Sete anos após seu último disco – Kaleidoscope (2014) -, o supergrupo Transatlantic recompensou os fãs com dois álbuns inéditos e mais de 2h30 de novas músicas. Um lançamento que pode parecer um tanto megalomaníaco e estranho nesse mundo em que vivemos, onde não só o consumo de música em mídia física foi reduzido a um nicho, como a duração dos álbuns atuais também diminuiu, variando entre 40 e 50 minutos.

Bom, tudo isso faz sentido para uma parcela dos ouvintes atuais, mas perde a relevância quando falamos de alguns gêneros específicos. Um deles é o prog, onde o apego aos CDs, LPs e outros formatos ainda é forte, além de sempre ter sido um estilo que demanda um certo grau de exigência dos ouvintes para ser apreciado em sua plenitude. O rock progressivo e todas as suas variantes jamais foram uma música descartável, e o Transatlantic reafirma essa conclusão.

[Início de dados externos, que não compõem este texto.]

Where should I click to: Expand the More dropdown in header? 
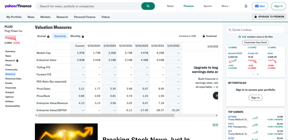pyautogui.click(x=226, y=6)
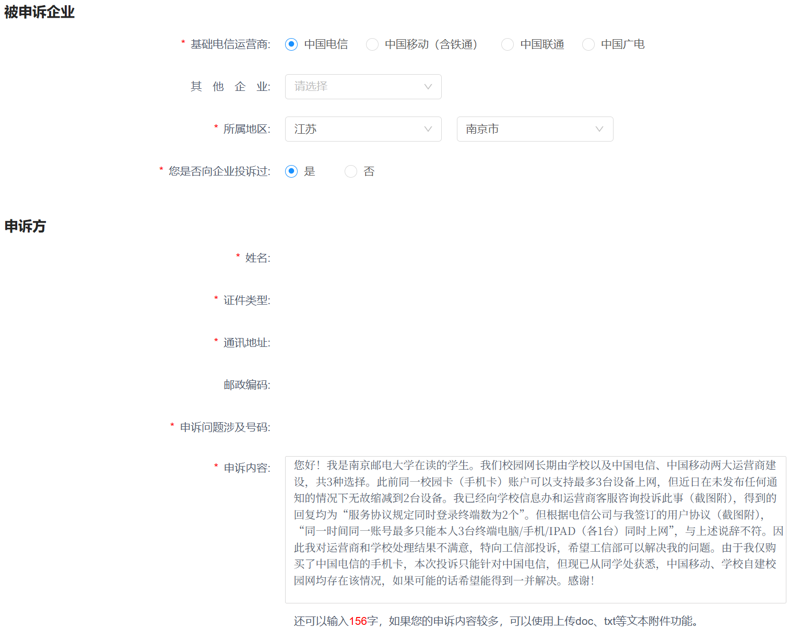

Os dois novos álbuns do quarteto formado por Neal Morse (vocal, teclado e guitarra, Spock’s Beard, Flying Colors)), Roine Stolt (guitarra, Flower Kings, The Sea Within), Pete Trewavas (baixo, Marillion) e Mike Portnoy (bateria, Dream Theater, Sons of Apollo, The Winery Dogs) são The Absolute Universe: The Breath of Life (Abridged Version) e The Absolute Universe: Forevermore (Extended Version), cujos tracklists possuem canções compartilhadas em versões diferentes e com letras também distintas.


Ambos mantém a sonoridade característica do Transatlantic, que bebe no progressivo clássico de nomes como Genesis, Yes e outros nomes icônicos, oceanos de inspiração para uma música requintada, cheia de classe, repleta de melodias bem construídas, vocais majestosos e execução instrumental primorosa. A união desses quatro músicos, como sempre, produziu uma obra repleta de nuances, rica em sua plenitude e que agradará qualquer apreciador de rock progressivo.

Dito tudo isso, tentar resumir toda essa jornada musical em uma lista de faixas em destaque me parece muito pouco. A recomendação é ouvir tudo com atenção e ser brindado por maravilhas sensacionais como “Overture”, “Reaching for the Sky”, “Looking for the Light”, “Owl Howl”, “Heart Like a Whirlind”, “Rainbow Sky”, “The World We Used to Know” e muitas outras. Foram sete anos de ausência, mas a banda soube recompensar os fãs da melhor forma, com dois discos excelentes e que já nasceram com status de históricos.

Se você é fã de prog ou de qualquer um dos músicos envolvidos, vai gostar muito do que o Transatlantic fez em The Absolute Universe.